_Exercise task_
Transcribe the data verbatim from the line containing "Click the green refresh icon above the table" down through the end of the data, omitting the pictures.
====
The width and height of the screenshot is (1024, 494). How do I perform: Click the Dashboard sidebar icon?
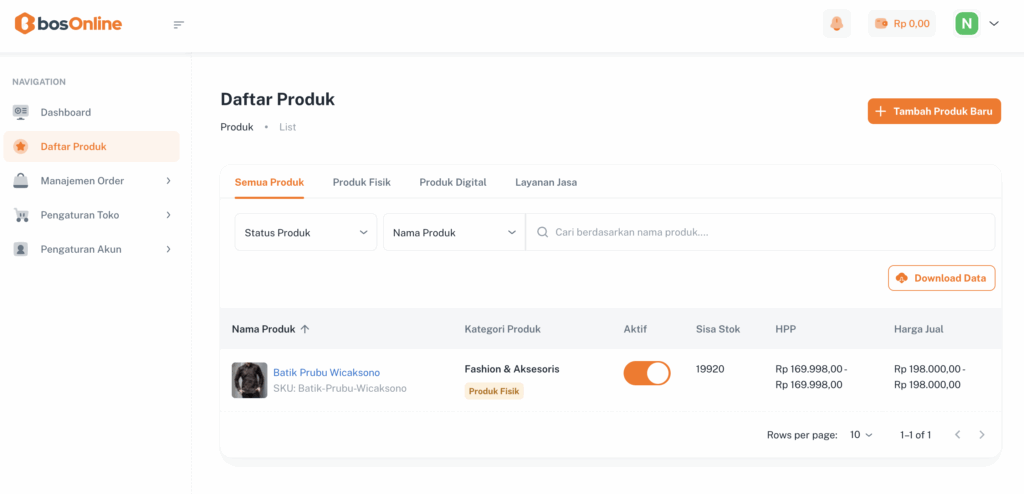pos(21,112)
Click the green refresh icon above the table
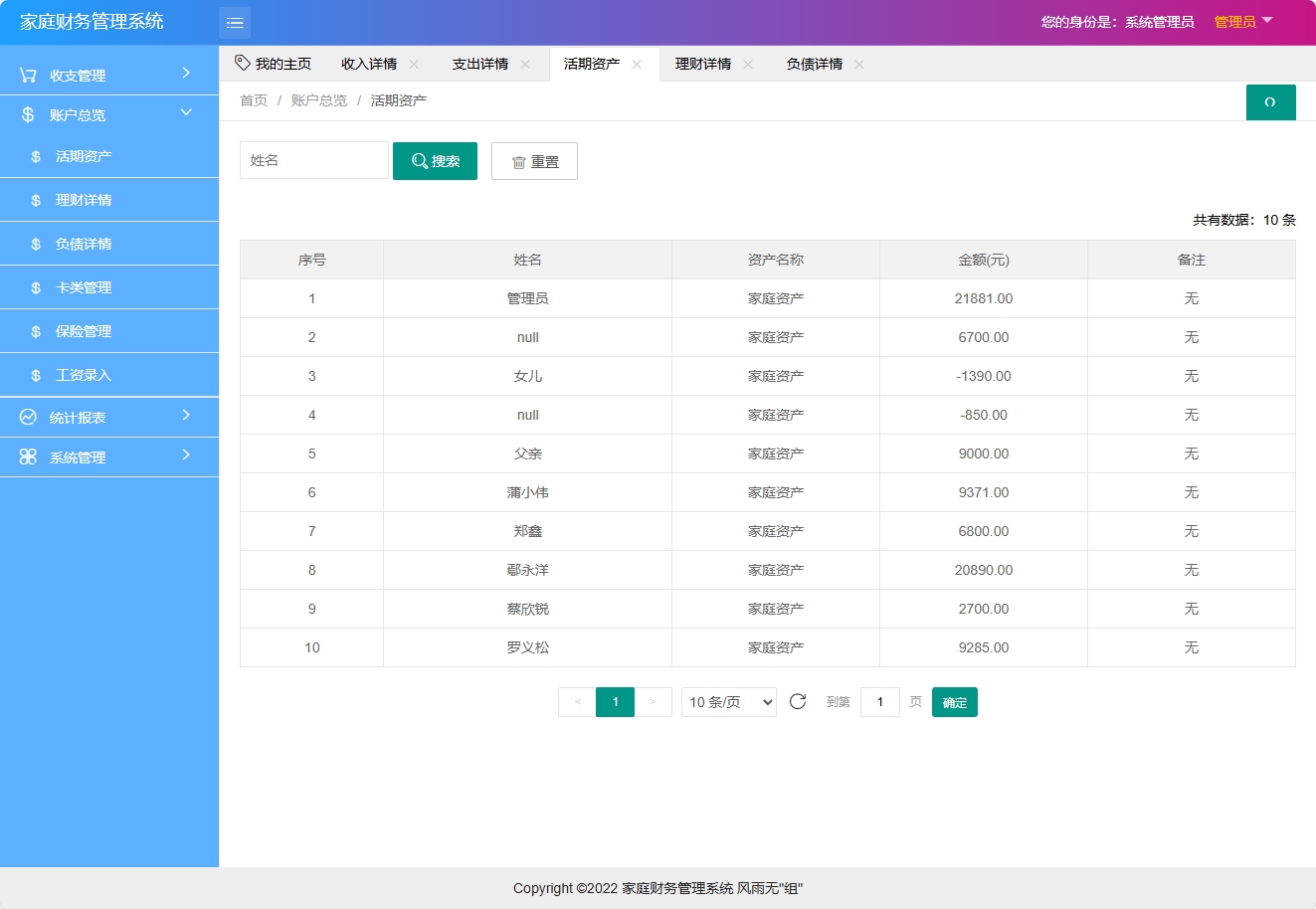Image resolution: width=1316 pixels, height=909 pixels. click(x=1270, y=101)
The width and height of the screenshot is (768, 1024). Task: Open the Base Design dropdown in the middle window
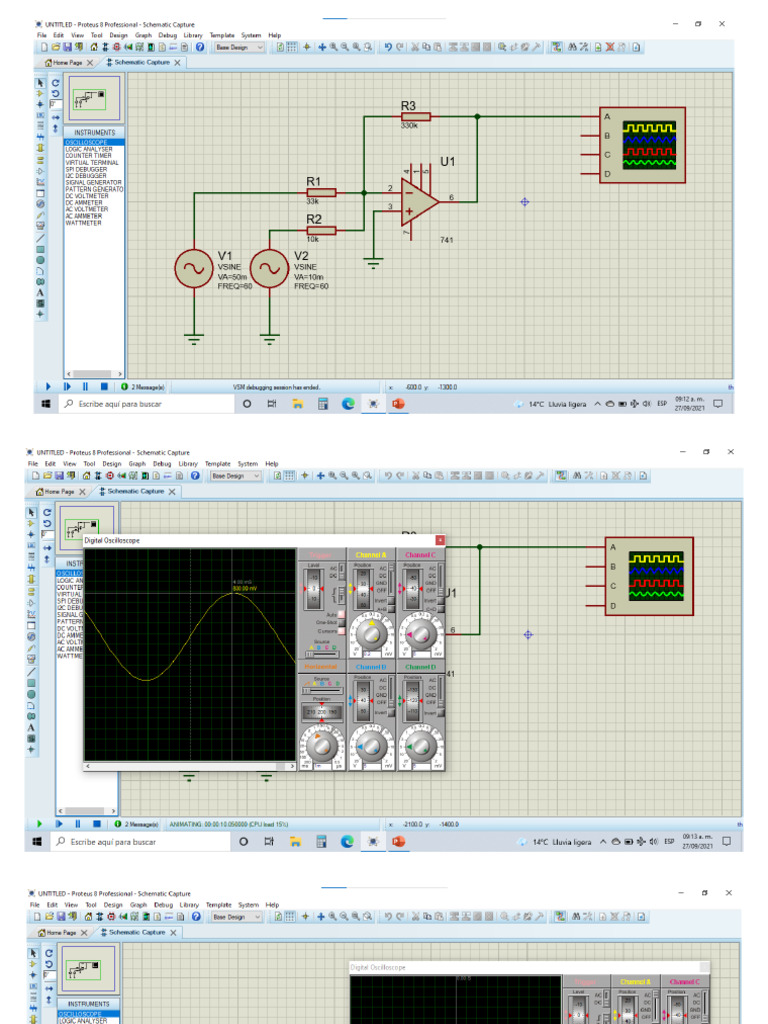tap(234, 476)
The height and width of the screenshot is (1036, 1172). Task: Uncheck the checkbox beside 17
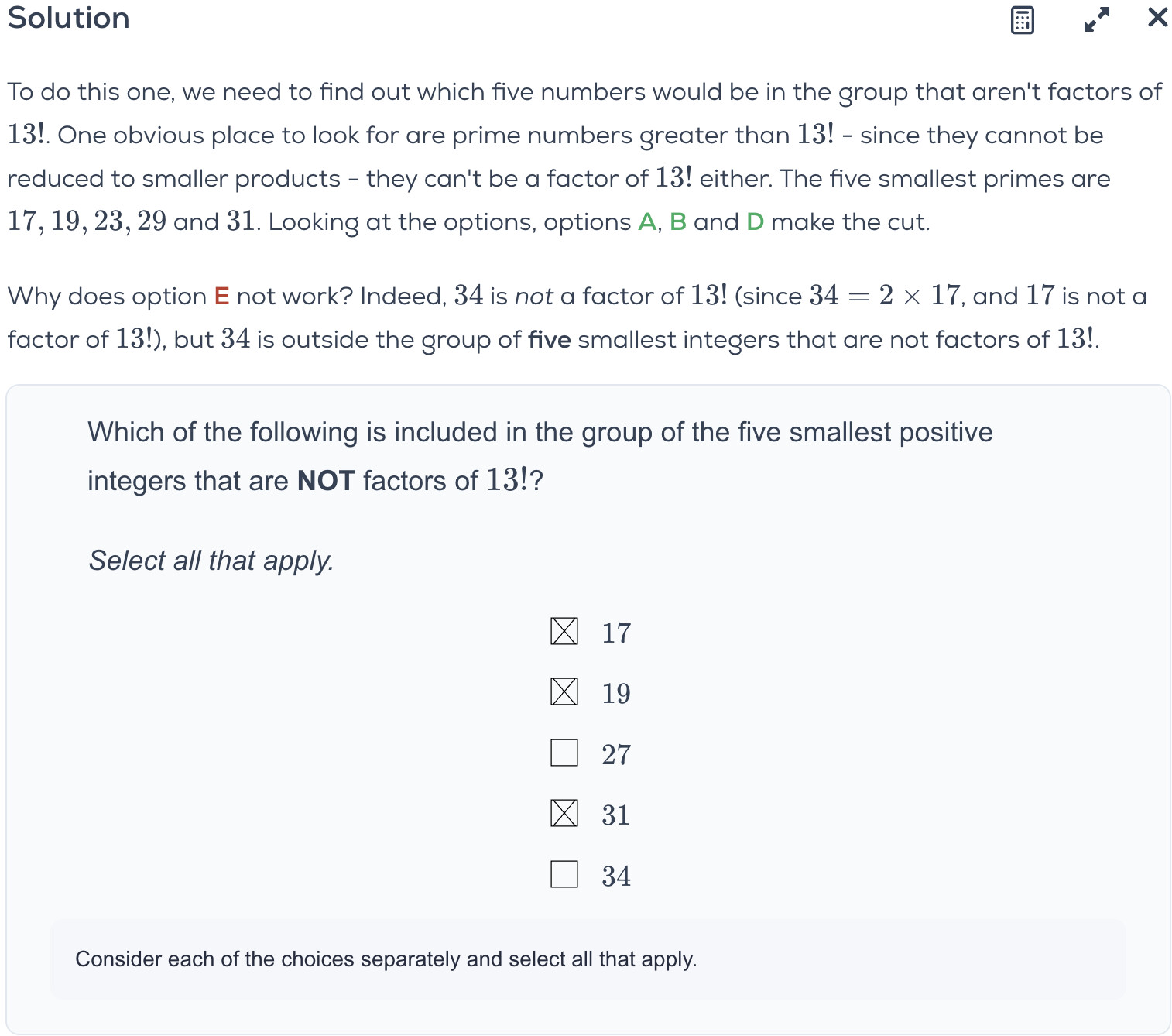coord(564,631)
====
_The response_
Click the green refresh icon above the table
Image resolution: width=1316 pixels, height=909 pixels. click(x=1270, y=101)
The width and height of the screenshot is (768, 1024). Task: Open the Base Design dropdown in the middle window
tap(234, 476)
The height and width of the screenshot is (1036, 1172). Task: Uncheck the checkbox beside 17
coord(564,631)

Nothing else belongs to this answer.